ACTION ITEM
Copy the barn owl text from "Artist: Studio Kyaari" up to and including "sea level changes.", changing "rodents" to "mice".

DOCUMENT EXCERPT
○ ○ ○ ○

In the dark night, the barn owl prevails
April 11, 2025 | Bharti Dharapuram

Artist: Studio Kyaari
Barn owls belong to the bird family Tytonidae and are skilled hunters of the night, who use their keen sense of hearing to capture rodents and other small prey. The Common Barn Owl (Tyto alba) was once thought to be a single species with a cosmopolitan distribution. However, recent work using genetic tools shows that it comprises of three main evolutionary lineages. These are the American Barn Owl (Tyto furcata) in the Americas, the Western Barn Owl (Tyto alba) in Africa and Europe, and the Eastern Barn Owl (Tyto javanica) in the Indian subcontinent, Southeast Asia and Australia. These species are thought to have originated in Africa or Australasia about six million years ago and show subtle differences in their appearance. The Eastern Barn Owl shows genetic differences across island groups due to the isolation of populations during past sea level changes.
The barn owl has been used as a model system to understand how the brain creates a spatial map of auditory information from the environment. Since a barn owl’s eyes are fixed within their sockets, it turns its head while responding to sound, allowing researchers to record responses by tracking this movement. Classic studies by scientists Masakazu Konishi and Eric Knudsen, used lab and field experiments to investigate the exceptional hearing of these expert hunters. The face of a barn owl acts as a pair of large parabolic receivers, where a stiff rim of feathers forms troughs enclosing finer feathers. Resembling our external ears in shape and function, these concave disks capture and deflect sound to the respective ear canals. The ears are located next to the owl’s eyes with an asymmetry in their vertical positions. When a mouse scurries on the ground, differences in the time and phase of sound waves received in either ear help the barn owl localize sound horizontally. A difference in perceived loudness between the ears helps determine the source’s vertical position.

○ ○ ○ ○

Saved data entries
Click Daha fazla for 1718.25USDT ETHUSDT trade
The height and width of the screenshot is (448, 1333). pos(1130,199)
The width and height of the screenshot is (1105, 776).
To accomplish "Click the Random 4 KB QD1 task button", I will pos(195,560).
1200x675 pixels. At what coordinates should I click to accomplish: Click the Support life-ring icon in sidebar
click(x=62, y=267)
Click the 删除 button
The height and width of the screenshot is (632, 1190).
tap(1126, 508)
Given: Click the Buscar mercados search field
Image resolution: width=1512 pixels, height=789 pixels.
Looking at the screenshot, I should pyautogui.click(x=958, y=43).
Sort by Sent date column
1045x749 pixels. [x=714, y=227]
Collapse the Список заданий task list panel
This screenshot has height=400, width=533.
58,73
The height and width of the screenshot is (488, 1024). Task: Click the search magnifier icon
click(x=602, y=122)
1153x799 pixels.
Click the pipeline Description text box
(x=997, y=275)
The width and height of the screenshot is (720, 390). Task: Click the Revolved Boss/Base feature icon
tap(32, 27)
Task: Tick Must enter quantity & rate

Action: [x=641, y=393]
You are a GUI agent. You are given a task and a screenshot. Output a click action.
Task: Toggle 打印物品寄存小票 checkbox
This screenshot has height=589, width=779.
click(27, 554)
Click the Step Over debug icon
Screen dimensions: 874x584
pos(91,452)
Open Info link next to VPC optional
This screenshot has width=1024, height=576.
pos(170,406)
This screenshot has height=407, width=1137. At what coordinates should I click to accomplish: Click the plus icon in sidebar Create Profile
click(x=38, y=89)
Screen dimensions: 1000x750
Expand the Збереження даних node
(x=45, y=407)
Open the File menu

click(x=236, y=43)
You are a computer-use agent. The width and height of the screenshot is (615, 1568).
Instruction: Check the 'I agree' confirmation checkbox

○ ○ ○ ○

RESULT BELOW
Artist: Studio Kyaari
Barn owls belong to the bird family Tytonidae and are skilled hunters of the night, who use their keen sense of hearing to capture mice and other small prey. The Common Barn Owl (Tyto alba) was once thought to be a single species with a cosmopolitan distribution. However, recent work using genetic tools shows that it comprises of three main evolutionary lineages. These are the American Barn Owl (Tyto furcata) in the Americas, the Western Barn Owl (Tyto alba) in Africa and Europe, and the Eastern Barn Owl (Tyto javanica) in the Indian subcontinent, Southeast Asia and Australia. These species are thought to have originated in Africa or Australasia about six million years ago and show subtle differences in their appearance. The Eastern Barn Owl shows genetic differences across island groups due to the isolation of populations during past sea level changes.